## WHAT IS NEEDED
Look through the records below for the line with "This screenshot has". Return that line and each one after it up to and including the line with "Image resolution: width=1568", exactly.

## DATA FOR ANALYSIS
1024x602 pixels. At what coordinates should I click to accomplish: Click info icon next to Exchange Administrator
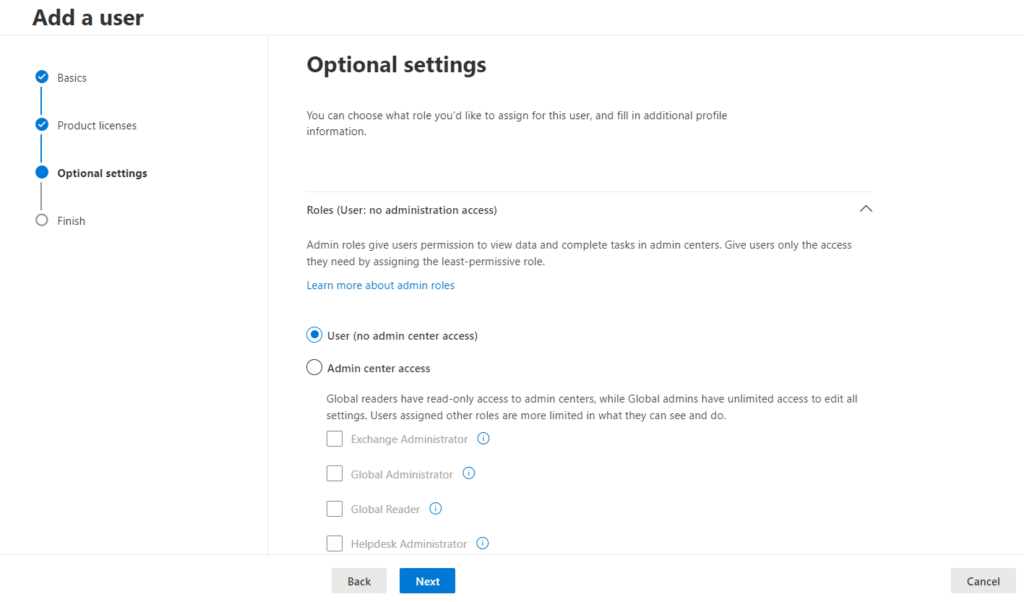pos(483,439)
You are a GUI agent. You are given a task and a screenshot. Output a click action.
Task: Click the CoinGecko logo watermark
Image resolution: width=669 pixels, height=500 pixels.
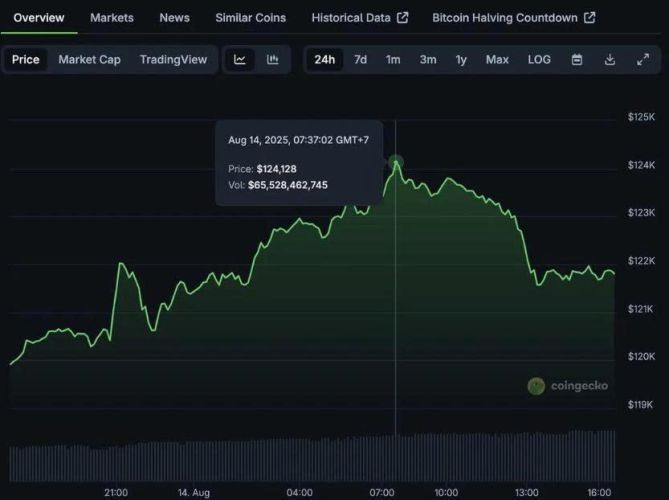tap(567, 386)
==
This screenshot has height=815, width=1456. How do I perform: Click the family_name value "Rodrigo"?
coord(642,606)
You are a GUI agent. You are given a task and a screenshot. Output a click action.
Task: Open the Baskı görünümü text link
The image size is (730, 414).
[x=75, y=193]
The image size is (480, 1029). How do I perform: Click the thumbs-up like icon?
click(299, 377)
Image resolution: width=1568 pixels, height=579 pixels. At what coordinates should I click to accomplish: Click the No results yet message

## WRITTEN ANSWER
This screenshot has height=815, width=1456. How do I perform: Click the family_name value "Rodrigo"?
coord(642,606)
You are a GUI agent. You are given a task and a screenshot. Output a click action.
Task: Open the Baskı görünümü text link
The image size is (730, 414).
[x=75, y=193]
The image size is (480, 1029). How do I perform: Click the thumbs-up like icon?
click(299, 377)
Image resolution: width=1568 pixels, height=579 pixels. At what coordinates should I click to accomplish: Click the No results yet message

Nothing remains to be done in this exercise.